- Born: 2 December 1905 Bombay, Bombay Presidency, India
- Died: 4 May 1980 (aged 74)
- Awards: Padmashree

= Anant Kanekar =

Marathi writer

Anant Atmaram Kanekar (2 December 1905 – 4 May 1980) was a Marathi writer from Maharashtra, India.

He was born in Bombay on 2 December 1905.

==Education and career==
Kanekar finished his high school studies in 1923 at Chikitsak Samuha Shirolkar High School in Girgaon, Mumbai. After receiving from Mumbai University a bachelor's degree and a law degree in 1927 and 1929, respectively, Kanekar practiced law for about four years.

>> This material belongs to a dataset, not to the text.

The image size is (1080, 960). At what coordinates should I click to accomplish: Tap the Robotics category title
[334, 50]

Through publication of a collection of his poems in 1933 and a collection of his short personal essays the next year, Kanekar had established himself by 1935 as a successful writer. Leaving the legal profession in 1935, he worked during the next five years as an editor of, first, weekly Chitra (चित्रा) and then weekly Asha (आशा).

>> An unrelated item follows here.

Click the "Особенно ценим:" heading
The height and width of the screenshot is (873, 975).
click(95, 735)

In 1941, he joined Khalsa College in Mumbai, and moved on to Siddarth College in the same city five years later, both in a professorial capacity. He stayed at the latter college as a professor for many years.

==Literary work==
===Poetry===
- Chandarat (चांदरात) (collection); 1933

===Short personal essays===
- Pikali Pane (पिकली पाने)

===Travelogues===
- Dhukyatun Lal Taryakade (धुक्यातून लाल तार्याकडे) (concerning 1937 travels through Europe and the Soviet Union)
- Amachi Mati, Amache Akash (आमची माती, आमचे आकाश) (concerning 1949 travels through northern regions of India)
- Nile Dongar, Tambdi Mati (निळे डोंगर, तांबडी माती) (concerning 1950 travels through southern regions of India)
- Khadak Kortat Aakash (खडक कोरतात आकाश)

===Short stories===
- Jagatya Chhaya (जागत्या छाया) (collection)
- Wijechi Wel (विजेची वेल) (collection)

===Movie dialogs===
- Manus (माणूस); 1939
- Adami (आदमी) (Hindi version of Manus); 1939

===Plays===
In 1933, in collaboration with four littérateurs interested like him in promoting stage plays, Kanekar co-founded Natya Manvantar (नाट्यमन्वंतर). The organization successfully presented for some years several stage performances. Kanekar wrote a few of the plays --Nishikantachi Nawari (निशिकांताची नवरी) is one of them—and also performed in a few plays.
He also translated the play " DOLL'S HOUSE" by Ibsen as "GHARKUL" which was probably best transformation of original.

==Honors==
Kanekar presided over Akhil Bharatiya Marathi Sahitya Sammelan in Aurangabad in 1957.

Mumbai University holds a series of lectures in his memory.